0

I have two excel files, master and child. All the column names are same in both the files.

I want to match column C of both the files, if there is a match then update all the columns for that specific row and if there is no match append the row at the end of the Master file.

I want to update data from child file to Master file based on this logic. So far I am able to update the Master file by copying all the data from Child to Master, but the data in Master file is getting replaced from Child file for that specified range. Any help will be much appreciated.

import openpyxl 

Master = openpyxl.load_workbook("Master.xlsx")
Child = openpyxl.load_workbook("Child.xlsx")

Master_File = Master["Sheet1"]
Child_File = Child["Sheet1"]

Function to copy rows and columns from Child File

def copyRange(startCol, startRow, endCol, endRow, sheet):
    rangeSelected = []
    #Loop through selected rows------------------------------------------------
    for i in range(startRow, endRow + 1, 1):
        #Appends to row selected list--------------------------------------------
        rowSelected = []
        for j in range(startCol, endCol + 1, 1):
            rowSelected.append(sheet.cell(row=i, column=j).value)
        #Adds the rowSelected list and nests inside rangesSelected list------------------------------
        rangeSelected.append(rowSelected) 
    return rangeSelected

Function to paste all the data to Master File

def pasteRange(startCol, startRow, endCol, endRow, sheetReceiving, copiedData):
    countRow = 0
    for i in range(startRow, endRow + 1, 1):
        countCol = 0
        for j in range(startCol, endCol + 1, 1):

            sheetReceiving.cell(row=i, column=j).value = copiedData[countRow][countCol]
            countCol += 1
        countRow += 1

Main function

def createData():
    wb = Workbook()
    print("Your data is being Processed.....")
    selectedRange = copyRange(1,10,39,45, Child_File)
    pastingRange = pasteRange(1,10,39,45, Master_File, selectedRange)
    Master.save(r"Final.xlsx")
    print("Range copied and pasted")





Final = createData()

§ Dataset:
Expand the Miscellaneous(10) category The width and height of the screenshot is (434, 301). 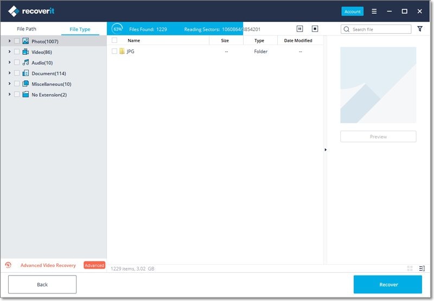tap(9, 84)

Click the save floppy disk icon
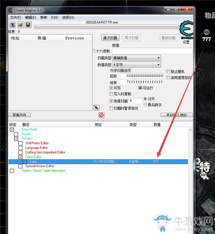pyautogui.click(x=28, y=25)
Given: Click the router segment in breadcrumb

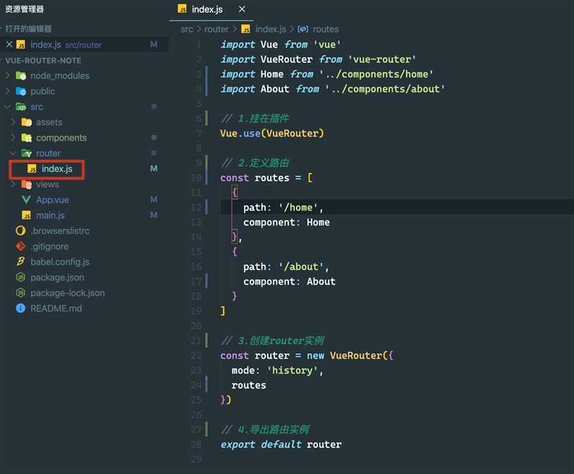Looking at the screenshot, I should (216, 29).
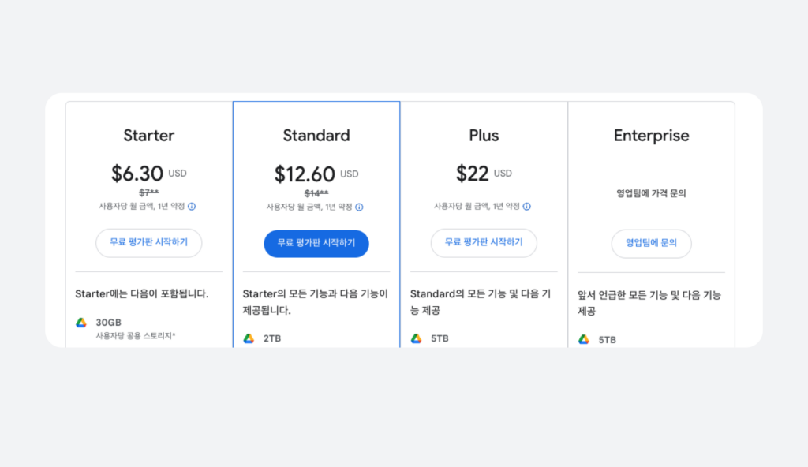
Task: Click the Drive icon beside 2TB storage
Action: 249,338
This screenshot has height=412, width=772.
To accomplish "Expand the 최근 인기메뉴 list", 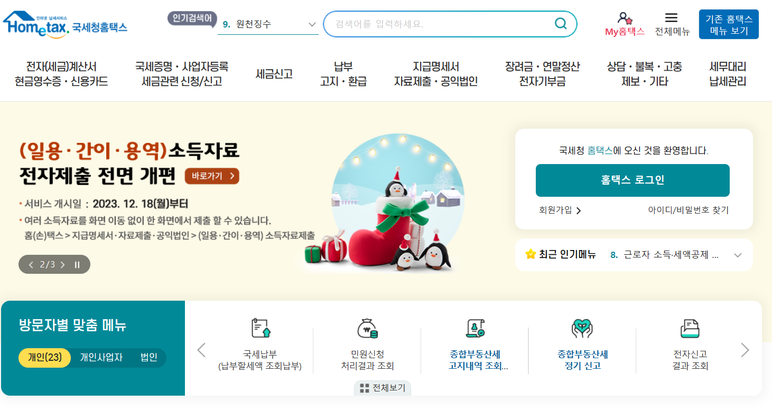I will point(738,255).
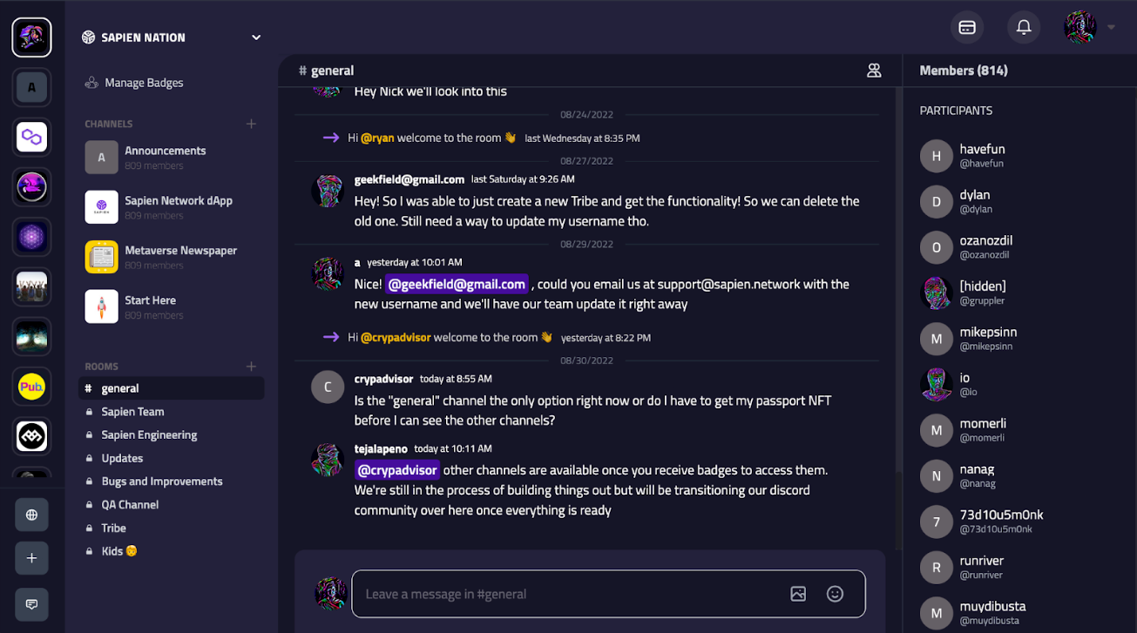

§ Problem to solve: Duplicate the Excel merge post word for word, from "I want to match" up to and including "the Master file.". The records have no connection to the Excel merge post.

§ Finished answer:
I want to match column C of both the files, if there is a match then update all the columns for that specific row and if there is no match append the row at the end of the Master file.